Go with your gut. Use your head. Follow your heart. Well, which is it?
For the past few months, I’ve been taking care of a little dog with special needs named Sawyer. After being apparently thrown from a vehicle, the 3-year-old Shih Tzu was found on the side of the road, in a dire condition. He was brought in to the emergency rescue and had his remaining eye (he was already blind in one) removed.
I don’t have a ton of experience with dogs. I grew up mostly with cats and well, cats, you don’t train. I experienced the power of rescue dogs with my first dog Taylor, nearly 7 years ago, where she opened my eyes to how much need there is in the world for people who are willing to take on the “leftover” pets–the ones who deserve just as much in life as the purebreds and snuggly pet-store puppies.
When Taylor died, she sent me Oreo, another little one-eyed, terrified Shih Tzu with some incredible abandonment issues. Over the last year, Oreo has come out of her shell and hopefully, has been given the life of her dreams in our household. Once again, a rescue dog has taught me patience, compassion and empathy and has given me a determination to make a difference.
Sawyer entered the picture, newly blind, confused and scared. He has some serious control issues over his things and his space and expresses his feelings through an occasional growl or snap. I know that many of his incidents are a reaction to my own behaviors that he does not understand and it’s me that needs to learn how to communicate with him and make him feel safe so he can let down his guard. When he’s not being overprotective, he’s a snuggle bug. He walks around, gently bumping in to the things, searching for your hand and cuddling at your side. He may not be an easy dog–but he’s a dog that still deserves every wonderful thing that a dog could want in life.
And now, I’m faced with a decision. The situation with Sawyer has been temporary. We’ve been fostering him with the intent of deciding if we could provide him the forever home he deserved. I thought for sure, after this amount of time, that I would have answers. Are we the right family for Sawyer? Can we make this work? Are there things about our lifestyle that ultimately are not a good fit for quelling his aggressive behaviors?
When it comes down to willingness of putting in the work, no problem, I’m there. If we’re talking about patience and love and commitment, check, once again. But what about Sawyer? If he stays with us, would he be “settling” for us without having a real choice? The only thing I’m sure of is that I have no idea what the right decision is for everyone involved.

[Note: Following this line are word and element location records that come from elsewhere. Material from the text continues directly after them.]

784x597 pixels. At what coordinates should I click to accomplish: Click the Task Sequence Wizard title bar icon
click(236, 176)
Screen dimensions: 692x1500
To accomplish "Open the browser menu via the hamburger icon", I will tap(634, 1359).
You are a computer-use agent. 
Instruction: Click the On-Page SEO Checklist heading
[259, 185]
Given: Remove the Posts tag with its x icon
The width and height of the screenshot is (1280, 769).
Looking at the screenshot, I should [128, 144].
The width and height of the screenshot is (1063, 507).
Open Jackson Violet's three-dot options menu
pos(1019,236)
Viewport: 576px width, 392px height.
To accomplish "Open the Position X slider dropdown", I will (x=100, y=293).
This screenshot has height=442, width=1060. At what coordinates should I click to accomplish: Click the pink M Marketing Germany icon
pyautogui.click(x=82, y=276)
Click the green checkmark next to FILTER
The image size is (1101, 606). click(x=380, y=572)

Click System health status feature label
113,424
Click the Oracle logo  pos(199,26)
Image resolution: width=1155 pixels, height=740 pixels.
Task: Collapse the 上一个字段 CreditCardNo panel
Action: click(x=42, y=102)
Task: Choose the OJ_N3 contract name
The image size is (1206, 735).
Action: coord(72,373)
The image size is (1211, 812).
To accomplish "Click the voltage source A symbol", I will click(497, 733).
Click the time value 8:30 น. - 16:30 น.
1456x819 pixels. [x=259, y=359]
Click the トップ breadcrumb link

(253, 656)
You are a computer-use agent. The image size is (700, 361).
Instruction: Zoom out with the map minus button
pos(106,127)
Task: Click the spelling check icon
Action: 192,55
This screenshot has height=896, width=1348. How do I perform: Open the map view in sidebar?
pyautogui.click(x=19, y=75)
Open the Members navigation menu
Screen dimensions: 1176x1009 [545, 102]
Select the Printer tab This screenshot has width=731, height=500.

Is there such a thing?
All of the advice that people give about approaching tough decisions seems to conflict this time. Am I supposed to go with my gut, use my head or follow my heart? In a situation like this, I’m not even sure which is which. I believe in advocating for those who do not have the voice to advocate for themselves; but sometimes that involves actually making decisions that they cannot. Every day we make decisions. Every day we affect the lives of others.